Things I Didn't Know I Loved

it's 1962 March 28th
I'm sitting by the window on the Prague-Berlin train
night is falling
I never knew I liked
night descending like a tired bird on a smoky wet plain
I don't like
comparing nightfall to a tired bird

- Nazim Hikmet, from Things I Didn't Know I Loved

I was sitting in my university library last week. Everyone was scrambling around, looking at all the EFL books and materials, when I found a massive photobook called Konstantinopolis'dan Istanbul'a. From Constantinople to Istanbul. I grabbed the book, sat down at a nearby table, and heaved it open. Inside, I saw a picture of Beşiktaş from the 19th century. There were a few Ottoman-style houses scattered across sparsely forested hills. Where were the crowds? Where was the traffic? The stained, crumbling, soulless apartment buildings? They were absent. And in their absence, I realized something important. I grabbed the nearest teacher by the arm and gasped, "Look! Beşiktaş was a park!" She nodded, and walked off with her grammar books.

Why was this so important to me, and not to anyone else? They had all seen pictures of Istanbul in the past, but so had I. I had looked at similar pictures before and thought, "Wow, I bet Istanbul was cool back then." The difference this time was that before, I was looking at the crown jewel of one of the world's great empires in it's glory, impressive, but distant; this time, I was looking at the history of my city. At that moment, Istanbul's history became my history, and I realized that I'm finally home.

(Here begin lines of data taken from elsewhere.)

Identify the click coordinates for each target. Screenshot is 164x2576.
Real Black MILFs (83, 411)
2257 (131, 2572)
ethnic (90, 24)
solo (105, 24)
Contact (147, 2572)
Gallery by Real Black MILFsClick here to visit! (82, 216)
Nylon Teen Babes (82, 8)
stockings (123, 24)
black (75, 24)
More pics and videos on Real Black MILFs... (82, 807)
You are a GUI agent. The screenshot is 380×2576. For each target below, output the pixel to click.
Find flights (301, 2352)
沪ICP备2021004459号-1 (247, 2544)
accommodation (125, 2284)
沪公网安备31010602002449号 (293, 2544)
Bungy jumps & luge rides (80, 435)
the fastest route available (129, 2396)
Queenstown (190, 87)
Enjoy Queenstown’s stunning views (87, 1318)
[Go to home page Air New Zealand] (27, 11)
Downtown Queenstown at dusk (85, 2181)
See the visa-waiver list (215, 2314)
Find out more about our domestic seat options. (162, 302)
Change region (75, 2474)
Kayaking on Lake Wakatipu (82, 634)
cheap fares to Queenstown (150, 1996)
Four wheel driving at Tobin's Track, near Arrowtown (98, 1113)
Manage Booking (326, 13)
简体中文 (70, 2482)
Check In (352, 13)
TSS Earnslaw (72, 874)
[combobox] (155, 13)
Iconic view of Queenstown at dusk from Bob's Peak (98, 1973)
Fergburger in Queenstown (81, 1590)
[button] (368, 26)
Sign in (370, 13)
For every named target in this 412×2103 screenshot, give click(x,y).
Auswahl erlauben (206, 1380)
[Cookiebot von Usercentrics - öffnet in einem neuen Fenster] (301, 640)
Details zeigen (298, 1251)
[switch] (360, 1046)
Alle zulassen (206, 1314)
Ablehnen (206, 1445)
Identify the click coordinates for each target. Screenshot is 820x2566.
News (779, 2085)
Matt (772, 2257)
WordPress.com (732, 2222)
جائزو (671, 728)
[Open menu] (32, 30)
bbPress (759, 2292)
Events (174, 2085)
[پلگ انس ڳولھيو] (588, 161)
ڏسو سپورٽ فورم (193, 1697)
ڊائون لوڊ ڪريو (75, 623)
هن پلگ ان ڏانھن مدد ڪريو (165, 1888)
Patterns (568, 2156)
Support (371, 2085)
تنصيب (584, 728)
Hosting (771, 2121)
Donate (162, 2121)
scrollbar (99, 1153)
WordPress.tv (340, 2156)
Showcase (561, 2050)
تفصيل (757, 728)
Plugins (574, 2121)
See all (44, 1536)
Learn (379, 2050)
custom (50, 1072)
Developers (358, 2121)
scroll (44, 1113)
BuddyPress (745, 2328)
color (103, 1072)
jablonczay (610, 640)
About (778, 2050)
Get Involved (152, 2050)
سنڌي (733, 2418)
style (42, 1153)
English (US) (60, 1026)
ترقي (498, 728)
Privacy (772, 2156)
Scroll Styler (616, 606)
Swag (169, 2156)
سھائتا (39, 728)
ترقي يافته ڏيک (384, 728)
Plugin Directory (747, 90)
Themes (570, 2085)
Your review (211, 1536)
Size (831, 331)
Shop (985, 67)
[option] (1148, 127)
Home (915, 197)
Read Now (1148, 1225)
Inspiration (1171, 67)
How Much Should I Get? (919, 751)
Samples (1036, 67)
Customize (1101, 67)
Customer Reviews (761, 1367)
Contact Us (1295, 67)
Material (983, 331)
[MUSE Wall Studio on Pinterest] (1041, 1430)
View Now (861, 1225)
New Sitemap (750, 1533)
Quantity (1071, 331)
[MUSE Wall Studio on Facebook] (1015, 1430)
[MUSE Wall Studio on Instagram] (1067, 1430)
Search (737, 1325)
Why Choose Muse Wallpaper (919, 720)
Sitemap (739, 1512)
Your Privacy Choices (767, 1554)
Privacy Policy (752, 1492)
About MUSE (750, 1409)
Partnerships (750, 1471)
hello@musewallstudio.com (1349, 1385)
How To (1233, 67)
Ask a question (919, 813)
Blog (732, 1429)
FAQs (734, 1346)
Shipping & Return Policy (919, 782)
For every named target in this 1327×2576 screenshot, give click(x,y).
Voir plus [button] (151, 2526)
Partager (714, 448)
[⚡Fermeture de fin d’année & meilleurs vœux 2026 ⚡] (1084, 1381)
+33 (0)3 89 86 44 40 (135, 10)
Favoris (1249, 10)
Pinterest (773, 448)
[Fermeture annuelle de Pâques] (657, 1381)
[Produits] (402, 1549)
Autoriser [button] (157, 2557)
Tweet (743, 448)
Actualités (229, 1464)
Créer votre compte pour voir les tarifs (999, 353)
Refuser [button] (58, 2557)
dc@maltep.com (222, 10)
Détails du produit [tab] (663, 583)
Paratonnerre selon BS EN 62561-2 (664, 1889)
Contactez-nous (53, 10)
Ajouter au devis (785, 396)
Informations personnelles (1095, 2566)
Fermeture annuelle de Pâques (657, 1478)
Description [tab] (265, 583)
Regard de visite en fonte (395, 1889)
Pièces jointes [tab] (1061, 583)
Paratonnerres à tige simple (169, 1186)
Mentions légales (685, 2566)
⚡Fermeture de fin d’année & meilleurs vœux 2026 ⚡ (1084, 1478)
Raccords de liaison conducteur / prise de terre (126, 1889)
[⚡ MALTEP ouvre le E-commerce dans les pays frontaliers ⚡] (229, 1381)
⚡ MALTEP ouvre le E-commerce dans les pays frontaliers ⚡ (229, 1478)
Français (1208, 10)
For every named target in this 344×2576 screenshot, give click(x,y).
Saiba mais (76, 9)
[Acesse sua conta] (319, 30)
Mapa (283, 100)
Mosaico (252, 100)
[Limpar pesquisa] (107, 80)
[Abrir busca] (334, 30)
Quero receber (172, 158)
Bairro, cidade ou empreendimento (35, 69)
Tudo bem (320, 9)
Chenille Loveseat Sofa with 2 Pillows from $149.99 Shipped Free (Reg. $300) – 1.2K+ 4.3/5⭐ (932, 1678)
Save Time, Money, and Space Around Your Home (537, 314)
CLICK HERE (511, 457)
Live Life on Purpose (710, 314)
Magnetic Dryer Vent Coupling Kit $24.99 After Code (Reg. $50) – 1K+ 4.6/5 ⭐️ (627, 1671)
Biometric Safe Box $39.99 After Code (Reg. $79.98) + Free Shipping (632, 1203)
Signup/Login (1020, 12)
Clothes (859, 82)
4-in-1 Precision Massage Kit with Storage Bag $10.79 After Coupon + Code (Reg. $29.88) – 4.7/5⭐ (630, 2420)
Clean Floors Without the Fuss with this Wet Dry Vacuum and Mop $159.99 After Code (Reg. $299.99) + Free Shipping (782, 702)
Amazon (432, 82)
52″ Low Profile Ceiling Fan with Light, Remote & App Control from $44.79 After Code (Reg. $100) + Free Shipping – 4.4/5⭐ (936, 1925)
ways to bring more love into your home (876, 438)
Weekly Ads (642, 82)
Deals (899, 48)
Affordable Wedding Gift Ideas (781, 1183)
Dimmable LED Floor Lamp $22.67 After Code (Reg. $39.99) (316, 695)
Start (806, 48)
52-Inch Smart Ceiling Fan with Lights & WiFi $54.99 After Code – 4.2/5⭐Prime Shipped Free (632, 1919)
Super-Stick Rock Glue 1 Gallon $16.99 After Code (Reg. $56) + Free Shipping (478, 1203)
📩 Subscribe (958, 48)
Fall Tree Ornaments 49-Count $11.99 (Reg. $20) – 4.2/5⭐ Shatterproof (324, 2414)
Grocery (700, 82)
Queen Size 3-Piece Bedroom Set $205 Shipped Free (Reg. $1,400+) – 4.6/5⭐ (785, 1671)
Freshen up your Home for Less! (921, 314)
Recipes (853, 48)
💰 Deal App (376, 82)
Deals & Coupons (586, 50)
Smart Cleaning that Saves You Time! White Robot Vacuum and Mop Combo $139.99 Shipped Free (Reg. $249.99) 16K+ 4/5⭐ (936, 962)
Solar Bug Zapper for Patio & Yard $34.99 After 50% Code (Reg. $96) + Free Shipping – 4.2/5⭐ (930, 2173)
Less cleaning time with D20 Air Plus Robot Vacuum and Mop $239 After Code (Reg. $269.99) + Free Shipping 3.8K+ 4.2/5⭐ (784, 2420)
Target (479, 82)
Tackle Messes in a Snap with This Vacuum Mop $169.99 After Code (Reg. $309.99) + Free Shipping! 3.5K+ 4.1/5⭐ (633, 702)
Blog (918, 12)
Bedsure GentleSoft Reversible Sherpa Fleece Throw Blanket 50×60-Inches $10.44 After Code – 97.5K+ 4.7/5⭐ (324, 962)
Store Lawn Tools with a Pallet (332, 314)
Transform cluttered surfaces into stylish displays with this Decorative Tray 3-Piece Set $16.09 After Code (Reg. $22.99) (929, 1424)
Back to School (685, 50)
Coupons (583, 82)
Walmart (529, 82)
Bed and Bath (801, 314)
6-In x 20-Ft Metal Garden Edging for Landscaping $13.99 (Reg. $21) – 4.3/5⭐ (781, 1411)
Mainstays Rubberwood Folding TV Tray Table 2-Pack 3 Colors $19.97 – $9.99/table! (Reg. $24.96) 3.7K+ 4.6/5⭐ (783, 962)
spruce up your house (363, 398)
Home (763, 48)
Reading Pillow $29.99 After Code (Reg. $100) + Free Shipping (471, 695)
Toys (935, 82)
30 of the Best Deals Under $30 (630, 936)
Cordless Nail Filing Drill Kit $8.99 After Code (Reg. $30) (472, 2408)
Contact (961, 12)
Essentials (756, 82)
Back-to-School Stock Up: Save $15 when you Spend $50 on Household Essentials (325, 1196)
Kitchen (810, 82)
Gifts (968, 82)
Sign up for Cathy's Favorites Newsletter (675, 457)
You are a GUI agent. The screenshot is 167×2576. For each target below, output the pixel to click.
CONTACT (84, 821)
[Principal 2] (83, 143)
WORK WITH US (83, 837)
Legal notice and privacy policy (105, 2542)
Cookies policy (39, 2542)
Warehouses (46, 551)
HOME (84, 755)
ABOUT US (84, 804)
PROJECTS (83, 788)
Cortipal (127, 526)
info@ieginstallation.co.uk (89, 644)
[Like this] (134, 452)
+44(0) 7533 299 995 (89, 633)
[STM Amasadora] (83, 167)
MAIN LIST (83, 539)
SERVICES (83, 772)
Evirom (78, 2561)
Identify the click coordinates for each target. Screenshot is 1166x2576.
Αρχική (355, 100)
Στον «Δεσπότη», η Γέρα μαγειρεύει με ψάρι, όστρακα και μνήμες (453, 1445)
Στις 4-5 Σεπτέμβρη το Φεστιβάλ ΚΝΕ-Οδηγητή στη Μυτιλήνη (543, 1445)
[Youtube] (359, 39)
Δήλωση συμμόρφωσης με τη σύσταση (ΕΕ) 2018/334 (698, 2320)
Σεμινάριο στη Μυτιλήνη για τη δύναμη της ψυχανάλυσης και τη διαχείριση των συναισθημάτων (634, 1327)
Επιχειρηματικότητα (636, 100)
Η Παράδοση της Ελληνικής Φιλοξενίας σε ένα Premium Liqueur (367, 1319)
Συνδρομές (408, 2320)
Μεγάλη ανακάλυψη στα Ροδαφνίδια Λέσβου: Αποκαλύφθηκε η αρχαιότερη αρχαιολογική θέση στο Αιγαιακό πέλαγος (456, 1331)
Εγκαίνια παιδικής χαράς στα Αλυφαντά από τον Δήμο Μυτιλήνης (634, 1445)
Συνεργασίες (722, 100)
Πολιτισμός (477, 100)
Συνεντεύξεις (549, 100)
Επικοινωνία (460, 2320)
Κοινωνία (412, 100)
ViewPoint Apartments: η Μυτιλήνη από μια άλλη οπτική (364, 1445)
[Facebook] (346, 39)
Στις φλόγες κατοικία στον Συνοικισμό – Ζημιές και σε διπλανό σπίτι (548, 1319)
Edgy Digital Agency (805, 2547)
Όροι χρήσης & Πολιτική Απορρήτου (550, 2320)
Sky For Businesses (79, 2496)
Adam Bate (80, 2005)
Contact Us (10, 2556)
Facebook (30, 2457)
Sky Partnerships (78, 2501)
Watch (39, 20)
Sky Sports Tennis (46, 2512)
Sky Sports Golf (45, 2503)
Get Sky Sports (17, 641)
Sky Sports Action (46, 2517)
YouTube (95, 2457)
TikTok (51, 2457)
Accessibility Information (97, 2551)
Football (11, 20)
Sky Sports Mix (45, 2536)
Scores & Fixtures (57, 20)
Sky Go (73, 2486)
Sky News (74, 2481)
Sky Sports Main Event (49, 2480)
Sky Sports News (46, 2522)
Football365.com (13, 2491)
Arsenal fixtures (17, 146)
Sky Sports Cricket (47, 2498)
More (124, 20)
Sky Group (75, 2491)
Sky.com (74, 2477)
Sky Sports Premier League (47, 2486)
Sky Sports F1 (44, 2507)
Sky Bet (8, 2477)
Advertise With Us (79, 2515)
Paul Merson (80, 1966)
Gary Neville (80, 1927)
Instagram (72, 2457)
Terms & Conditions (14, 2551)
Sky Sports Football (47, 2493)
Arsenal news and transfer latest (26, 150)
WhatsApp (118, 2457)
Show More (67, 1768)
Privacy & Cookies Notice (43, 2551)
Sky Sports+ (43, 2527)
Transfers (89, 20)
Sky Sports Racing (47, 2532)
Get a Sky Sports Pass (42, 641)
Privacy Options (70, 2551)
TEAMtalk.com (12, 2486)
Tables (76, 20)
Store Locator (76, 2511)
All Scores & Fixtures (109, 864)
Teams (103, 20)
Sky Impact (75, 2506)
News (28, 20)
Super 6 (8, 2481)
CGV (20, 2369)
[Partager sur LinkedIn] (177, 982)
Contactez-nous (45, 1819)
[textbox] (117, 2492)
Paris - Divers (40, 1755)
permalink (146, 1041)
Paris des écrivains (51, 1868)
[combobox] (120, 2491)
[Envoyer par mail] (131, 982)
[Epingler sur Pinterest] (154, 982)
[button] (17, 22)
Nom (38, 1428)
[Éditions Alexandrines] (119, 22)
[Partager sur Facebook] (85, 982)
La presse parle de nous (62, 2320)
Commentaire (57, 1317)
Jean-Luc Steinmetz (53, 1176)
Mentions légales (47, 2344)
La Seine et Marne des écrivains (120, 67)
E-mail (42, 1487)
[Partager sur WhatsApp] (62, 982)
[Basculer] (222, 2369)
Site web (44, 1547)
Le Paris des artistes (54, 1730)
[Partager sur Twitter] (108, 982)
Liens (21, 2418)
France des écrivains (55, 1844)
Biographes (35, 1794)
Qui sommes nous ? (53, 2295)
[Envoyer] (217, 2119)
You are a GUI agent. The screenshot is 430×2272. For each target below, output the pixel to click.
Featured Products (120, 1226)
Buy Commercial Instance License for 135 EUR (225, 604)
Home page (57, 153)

Why was it so difficult to see this for the last three years? I've been thinking about that for the last few days, as I've been sitting in Sofia, waiting for my work visa to be processed so that I can return to Istanbul, to my home and my job. I think I've found the answer. Istanbul could never be home to the boy who left Ohio 3 1/2 years ago. I wasn't ready for a home. I was ready for gothic cathedrals, for biergartens, for espresso mornings and jazzy tobacco evenings. I carried my Americanness with me to Europe, and I kept that image of myself: quiet, reserved, bitter, hopeful, wanting something better, but unwilling to adjust my definition of good. Coming to Istanbul was a shock, and I raged against it for the first year, accepted it in the second and came to secretly love it in the third. But admitting that love to myself was tantamount to admitting that I was no longer the boy wearing the tweed jacket and fedora who stepped off that plane in Philadelphia 3 1/2 years ago.

But I admit it now, as I begin my fourth year.

It's a funny feeling, you know. Home is what most people are born with. But I've grown into mine, as it's grown into me. I may not live in Istanbul for the rest of my life, but when I think of home, I'll always think of my dear, dirty Kadıköy.

Belki tanışmak zor, iyi anlaşmak zor, peki görüşmek çok mu kolaydı. Çok kısa bir zamanda belki birazda zorla, bence gayet iyi de anlaştık.

I'm heading to the consulate now to pick up my visa, then I'm jumping on the train home. It's been a long week, and I miss the city I never knew I loved.